Caesandra – Curator, The Kissing Museum – Facebook
Details for the next few Kissing Museum events:
is Saturday, December 29th at 4pm in Bidwell Park (the side closer to Aroma) – Facebook event
Free to anyone with functioning LIPS. Once the crowd has assembled there will be some basic instruction/introduction and then people will be permitted to kiss anyone and everyone that mutually consents. Buffalo YarnBombers Anonymous have graciously provided over 35 sprigs of mistletoe and we will hang the sprigs in the trees just before the event. At 4pm the public will find half a dozen or so trees FULL of mistletoe that they can smooch under. There may be some loosely designated spots for COUPLES or SEEKING, but there will be at least one tree designated MARATHON. Those kissing under that tree will be competing for a small gift from the museum and the honor of kissing the longest without breaking lip contact.
WARM LIPS MELT SNOW
is Saturday, January 12th at The Foundry, 298 Northampton St. from NOON-5pm. The Kissing Museum will feature images from the collection which include any images of kissing which occurred while sledding, skiing, sleighing or generally romping in snow. – Facebook event
The public is encouraged to go out and document their own kisses and submit them for the museum’s official collection.
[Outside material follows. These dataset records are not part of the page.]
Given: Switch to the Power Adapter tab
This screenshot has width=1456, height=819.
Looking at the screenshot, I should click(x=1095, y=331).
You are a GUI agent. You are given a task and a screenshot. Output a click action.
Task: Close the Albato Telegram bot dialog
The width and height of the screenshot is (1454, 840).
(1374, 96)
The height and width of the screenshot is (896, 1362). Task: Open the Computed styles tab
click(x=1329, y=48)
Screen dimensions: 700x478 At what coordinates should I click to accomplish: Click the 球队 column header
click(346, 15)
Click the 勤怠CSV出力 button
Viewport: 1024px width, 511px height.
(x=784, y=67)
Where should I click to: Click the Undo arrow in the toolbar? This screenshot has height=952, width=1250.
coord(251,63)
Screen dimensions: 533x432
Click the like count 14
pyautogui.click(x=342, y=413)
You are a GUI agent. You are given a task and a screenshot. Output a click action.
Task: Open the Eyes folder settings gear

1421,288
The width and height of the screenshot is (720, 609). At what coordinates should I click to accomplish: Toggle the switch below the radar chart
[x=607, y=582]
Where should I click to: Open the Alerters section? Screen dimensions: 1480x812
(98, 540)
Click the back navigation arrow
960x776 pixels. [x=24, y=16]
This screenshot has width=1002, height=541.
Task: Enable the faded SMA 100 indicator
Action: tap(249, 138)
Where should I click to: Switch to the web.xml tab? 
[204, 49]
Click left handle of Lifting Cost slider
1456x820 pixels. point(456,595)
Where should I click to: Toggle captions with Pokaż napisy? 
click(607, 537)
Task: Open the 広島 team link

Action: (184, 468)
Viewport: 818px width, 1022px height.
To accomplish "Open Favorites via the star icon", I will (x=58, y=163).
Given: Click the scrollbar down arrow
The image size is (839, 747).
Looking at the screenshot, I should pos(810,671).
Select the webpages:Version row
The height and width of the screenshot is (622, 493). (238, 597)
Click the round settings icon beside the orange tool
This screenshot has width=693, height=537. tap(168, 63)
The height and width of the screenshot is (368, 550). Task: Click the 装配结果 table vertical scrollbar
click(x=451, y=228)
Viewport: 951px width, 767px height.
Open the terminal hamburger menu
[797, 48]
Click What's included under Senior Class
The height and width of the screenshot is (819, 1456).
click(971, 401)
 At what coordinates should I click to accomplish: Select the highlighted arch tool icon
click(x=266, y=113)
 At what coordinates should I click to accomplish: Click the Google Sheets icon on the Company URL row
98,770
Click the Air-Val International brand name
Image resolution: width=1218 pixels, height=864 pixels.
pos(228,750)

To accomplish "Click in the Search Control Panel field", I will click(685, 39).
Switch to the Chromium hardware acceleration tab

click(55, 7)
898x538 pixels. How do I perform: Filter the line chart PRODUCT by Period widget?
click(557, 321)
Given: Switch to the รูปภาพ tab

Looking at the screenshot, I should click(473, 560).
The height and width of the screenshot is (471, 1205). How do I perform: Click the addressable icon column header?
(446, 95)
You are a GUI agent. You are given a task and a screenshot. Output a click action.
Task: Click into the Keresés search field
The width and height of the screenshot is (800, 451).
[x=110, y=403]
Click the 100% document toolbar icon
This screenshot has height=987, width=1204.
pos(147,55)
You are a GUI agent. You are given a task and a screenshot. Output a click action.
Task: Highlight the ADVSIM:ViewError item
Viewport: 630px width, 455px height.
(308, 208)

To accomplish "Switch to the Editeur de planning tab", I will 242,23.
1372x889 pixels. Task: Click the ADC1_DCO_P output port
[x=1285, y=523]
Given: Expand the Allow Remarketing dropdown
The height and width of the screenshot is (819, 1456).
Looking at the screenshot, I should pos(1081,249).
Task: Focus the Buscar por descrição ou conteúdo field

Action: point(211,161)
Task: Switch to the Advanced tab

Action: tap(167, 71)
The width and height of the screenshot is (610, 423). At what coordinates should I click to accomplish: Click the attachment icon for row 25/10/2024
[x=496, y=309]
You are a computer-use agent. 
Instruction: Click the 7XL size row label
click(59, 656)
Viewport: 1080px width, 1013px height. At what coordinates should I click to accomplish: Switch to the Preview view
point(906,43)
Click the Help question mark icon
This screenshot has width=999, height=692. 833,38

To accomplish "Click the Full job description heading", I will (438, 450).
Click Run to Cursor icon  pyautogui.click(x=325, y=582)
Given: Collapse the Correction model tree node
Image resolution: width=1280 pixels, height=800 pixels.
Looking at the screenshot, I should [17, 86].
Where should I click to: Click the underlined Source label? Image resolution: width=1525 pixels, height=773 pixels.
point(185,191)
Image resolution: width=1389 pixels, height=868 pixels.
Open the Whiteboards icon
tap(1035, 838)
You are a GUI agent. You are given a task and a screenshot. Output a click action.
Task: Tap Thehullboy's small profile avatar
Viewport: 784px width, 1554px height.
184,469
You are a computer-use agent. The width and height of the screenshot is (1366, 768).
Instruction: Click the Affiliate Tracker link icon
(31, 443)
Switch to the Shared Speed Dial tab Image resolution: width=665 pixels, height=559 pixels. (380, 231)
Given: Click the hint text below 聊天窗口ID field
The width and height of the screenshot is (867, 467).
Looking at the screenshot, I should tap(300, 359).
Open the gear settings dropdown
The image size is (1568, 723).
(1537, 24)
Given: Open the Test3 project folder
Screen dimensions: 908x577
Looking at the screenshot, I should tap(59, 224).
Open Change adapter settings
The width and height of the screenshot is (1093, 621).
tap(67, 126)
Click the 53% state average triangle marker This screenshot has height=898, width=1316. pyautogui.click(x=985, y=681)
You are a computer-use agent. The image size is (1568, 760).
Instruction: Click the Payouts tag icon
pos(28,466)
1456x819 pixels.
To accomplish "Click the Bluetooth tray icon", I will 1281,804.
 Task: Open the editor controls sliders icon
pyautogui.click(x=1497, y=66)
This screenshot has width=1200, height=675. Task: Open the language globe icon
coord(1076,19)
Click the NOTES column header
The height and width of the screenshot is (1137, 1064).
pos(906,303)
The RULZ: Two humans, not blood-related, making lip-to-lip contact
is Saturday, February 8th at The Foundry, 298 Northampton St. from NOON-5pm. The Kissing Museum will feature VIDEO from the public of their longest, most impressive lip locks. We will also display still images from the good ole days when kissing contests were more popular. – Facebook event
The public is encouraged to go out and document their own kisses and submit them for the museum’s official collection; all video should be at least 60sec to be considered.